Notwithstanding IC 6-8.1-5-1(c), a taxpayer petitioning for, or the
department requiring, the use of an alternative method to effectuate an
equitable allocation and apportionment of the taxpayer's income under
this subsection bears the burden of proof that the allocation and
apportionment provisions of this article do not fairly represent the
taxpayer's income derived from sources within this state and that the
alternative method to the allocation and apportionment provisions of
this article is reasonable.
(m) In the case of two (2) or more organizations, trades, or
businesses owned or controlled directly or indirectly by the same
interests, the department shall distribute, apportion, or allocate the
income derived from sources within the state of Indiana between and
among those organizations, trades, or businesses in order to fairly
reflect and report the income derived from sources within the state of
Indiana by various taxpayers.
(n) For purposes of allocation and apportionment of income under
this article, a taxpayer is taxable in another state if:
(1) in that state the taxpayer is subject to a net income tax, a
franchise tax measured by net income, a franchise tax for the
privilege of doing business, or a corporate stock tax; or
(2) that state has jurisdiction to subject the taxpayer to a net
income tax regardless of whether, in fact, the state does or does
not.
(o) Notwithstanding subsections (l) and (m), the department may
not, under any circumstances, require that income, deductions, and
credits attributable to a taxpayer and another entity be reported in a
combined income tax return for any taxable year, if the other entity is:
(1) a foreign corporation; or
(2) a corporation that is classified as a foreign operating
corporation for the taxable year by section 2.4 of this chapter.

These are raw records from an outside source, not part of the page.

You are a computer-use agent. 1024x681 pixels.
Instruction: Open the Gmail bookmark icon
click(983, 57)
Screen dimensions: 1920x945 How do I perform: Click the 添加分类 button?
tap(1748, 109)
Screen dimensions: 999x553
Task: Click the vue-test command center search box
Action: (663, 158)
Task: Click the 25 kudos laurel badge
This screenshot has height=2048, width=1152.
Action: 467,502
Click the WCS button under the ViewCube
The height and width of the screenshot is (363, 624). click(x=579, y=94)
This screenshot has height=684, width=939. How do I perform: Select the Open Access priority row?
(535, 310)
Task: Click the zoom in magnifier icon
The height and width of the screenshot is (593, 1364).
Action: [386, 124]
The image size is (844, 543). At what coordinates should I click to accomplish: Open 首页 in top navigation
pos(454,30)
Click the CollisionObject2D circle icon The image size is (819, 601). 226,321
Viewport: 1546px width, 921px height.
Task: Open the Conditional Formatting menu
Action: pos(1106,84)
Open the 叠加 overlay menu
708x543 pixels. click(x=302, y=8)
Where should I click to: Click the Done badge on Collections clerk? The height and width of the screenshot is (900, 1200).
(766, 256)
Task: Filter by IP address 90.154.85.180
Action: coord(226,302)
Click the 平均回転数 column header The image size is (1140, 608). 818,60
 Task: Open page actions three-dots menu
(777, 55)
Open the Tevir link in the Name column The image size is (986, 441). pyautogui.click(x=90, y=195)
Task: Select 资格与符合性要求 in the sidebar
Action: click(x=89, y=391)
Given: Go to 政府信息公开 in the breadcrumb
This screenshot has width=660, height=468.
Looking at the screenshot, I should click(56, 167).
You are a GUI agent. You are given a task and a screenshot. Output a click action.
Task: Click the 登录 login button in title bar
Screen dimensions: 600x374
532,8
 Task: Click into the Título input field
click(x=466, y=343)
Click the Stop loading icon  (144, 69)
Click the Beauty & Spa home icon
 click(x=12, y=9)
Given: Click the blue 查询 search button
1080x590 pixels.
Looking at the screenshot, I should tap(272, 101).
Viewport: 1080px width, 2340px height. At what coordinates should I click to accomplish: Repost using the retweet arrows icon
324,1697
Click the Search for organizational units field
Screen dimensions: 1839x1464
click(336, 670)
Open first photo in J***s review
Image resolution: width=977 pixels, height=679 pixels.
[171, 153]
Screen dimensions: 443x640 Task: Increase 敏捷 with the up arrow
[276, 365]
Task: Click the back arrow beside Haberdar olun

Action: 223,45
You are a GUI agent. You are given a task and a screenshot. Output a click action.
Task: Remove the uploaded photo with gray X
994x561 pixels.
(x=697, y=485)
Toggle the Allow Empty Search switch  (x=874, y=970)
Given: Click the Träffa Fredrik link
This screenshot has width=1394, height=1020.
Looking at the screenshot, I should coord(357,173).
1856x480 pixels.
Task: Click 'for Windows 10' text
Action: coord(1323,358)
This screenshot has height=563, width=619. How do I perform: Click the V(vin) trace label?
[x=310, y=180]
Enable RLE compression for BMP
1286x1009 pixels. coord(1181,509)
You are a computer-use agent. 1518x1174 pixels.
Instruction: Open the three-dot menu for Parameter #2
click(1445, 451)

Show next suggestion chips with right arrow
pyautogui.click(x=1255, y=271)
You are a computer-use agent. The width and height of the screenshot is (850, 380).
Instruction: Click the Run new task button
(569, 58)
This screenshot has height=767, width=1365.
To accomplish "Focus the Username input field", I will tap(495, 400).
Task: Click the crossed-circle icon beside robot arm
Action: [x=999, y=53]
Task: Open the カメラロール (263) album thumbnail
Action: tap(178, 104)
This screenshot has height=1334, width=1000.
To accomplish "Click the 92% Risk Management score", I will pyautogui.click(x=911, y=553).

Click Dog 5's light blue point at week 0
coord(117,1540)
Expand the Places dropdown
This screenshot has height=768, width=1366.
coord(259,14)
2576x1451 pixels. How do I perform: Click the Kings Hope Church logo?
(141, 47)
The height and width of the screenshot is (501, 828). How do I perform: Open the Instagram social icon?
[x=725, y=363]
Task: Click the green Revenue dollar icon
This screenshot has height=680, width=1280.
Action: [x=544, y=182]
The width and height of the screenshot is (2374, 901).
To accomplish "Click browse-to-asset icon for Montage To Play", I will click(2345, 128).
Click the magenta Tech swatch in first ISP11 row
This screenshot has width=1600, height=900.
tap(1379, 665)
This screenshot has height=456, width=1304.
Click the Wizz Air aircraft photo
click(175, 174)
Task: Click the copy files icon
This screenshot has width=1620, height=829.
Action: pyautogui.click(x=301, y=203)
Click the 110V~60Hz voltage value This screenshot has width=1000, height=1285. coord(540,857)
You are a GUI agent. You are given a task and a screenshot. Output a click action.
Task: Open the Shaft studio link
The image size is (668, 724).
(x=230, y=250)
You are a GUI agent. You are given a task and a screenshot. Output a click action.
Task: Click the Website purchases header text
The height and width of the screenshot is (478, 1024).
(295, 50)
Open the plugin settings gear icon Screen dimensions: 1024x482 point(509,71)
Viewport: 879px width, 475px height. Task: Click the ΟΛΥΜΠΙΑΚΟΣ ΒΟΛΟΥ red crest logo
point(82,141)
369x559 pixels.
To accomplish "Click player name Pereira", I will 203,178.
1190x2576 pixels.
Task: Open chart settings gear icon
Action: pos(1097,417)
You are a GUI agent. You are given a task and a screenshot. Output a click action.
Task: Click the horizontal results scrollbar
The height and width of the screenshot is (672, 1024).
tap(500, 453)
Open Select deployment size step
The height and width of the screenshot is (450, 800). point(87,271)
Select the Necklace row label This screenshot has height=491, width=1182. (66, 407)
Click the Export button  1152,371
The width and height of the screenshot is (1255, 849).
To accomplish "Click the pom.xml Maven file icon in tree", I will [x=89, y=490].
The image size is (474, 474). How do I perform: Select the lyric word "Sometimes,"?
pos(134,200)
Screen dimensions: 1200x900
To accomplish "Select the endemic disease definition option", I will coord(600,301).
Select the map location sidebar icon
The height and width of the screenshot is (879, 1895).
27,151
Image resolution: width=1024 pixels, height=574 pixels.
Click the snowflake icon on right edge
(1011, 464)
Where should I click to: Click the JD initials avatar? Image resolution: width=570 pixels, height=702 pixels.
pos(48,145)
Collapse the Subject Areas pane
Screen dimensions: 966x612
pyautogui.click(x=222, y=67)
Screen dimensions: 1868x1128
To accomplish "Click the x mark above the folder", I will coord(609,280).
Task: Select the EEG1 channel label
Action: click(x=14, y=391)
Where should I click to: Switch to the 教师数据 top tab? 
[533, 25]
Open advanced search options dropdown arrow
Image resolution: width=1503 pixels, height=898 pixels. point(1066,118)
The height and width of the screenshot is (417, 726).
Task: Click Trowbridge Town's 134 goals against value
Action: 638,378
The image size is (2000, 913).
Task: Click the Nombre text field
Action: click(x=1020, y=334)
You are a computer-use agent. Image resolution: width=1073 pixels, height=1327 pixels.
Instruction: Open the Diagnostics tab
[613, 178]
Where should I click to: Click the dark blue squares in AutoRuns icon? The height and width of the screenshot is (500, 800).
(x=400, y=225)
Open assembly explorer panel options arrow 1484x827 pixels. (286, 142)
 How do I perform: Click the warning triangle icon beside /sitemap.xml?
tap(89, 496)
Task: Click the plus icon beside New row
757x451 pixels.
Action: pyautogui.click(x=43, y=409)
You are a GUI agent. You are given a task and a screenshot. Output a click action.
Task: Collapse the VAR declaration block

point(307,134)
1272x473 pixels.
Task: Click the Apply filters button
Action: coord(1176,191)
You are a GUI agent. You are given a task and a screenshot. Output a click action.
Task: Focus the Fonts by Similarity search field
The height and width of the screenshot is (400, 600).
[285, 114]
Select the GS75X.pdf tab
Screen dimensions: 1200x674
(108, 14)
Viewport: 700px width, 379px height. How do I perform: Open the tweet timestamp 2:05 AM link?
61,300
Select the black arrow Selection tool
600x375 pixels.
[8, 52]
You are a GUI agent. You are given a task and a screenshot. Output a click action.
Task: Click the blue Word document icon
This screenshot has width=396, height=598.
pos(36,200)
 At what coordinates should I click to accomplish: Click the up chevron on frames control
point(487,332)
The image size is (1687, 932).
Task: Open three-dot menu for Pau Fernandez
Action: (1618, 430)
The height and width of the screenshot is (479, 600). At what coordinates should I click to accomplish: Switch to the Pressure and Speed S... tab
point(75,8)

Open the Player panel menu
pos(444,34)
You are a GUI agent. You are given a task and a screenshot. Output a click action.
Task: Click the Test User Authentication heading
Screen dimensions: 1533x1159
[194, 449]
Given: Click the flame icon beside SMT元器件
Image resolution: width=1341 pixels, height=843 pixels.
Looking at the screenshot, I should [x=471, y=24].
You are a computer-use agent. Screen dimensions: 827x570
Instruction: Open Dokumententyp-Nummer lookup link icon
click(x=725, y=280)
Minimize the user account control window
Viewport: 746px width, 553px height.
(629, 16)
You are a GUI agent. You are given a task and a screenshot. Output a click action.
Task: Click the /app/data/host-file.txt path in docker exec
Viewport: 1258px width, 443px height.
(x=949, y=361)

(p) Notwithstanding subsections (l) and (m), the department may not
require that income, deductions, and credits attributable to a taxpayer
and another entity not described in subsection (o)(1) or (o)(2) be
reported in a combined income tax return for any taxable year, unless
the department is unable to fairly reflect the taxpayer's adjusted gross
income for the taxable year through use of other powers granted to the
department by subsections (l) and (m).
(q) Notwithstanding subsections (o) and (p), one (1) or more
taxpayers may petition the department under subsection (l) for
permission to file a combined income tax return for a taxable year. The
petition to file a combined income tax return must be completed and
filed with the department not more than thirty (30) days after the end
of the taxpayer's taxable year.
(r) A taxpayer who desires to discontinue filing a combined income
tax return for any reason must petition the department within thirty (30)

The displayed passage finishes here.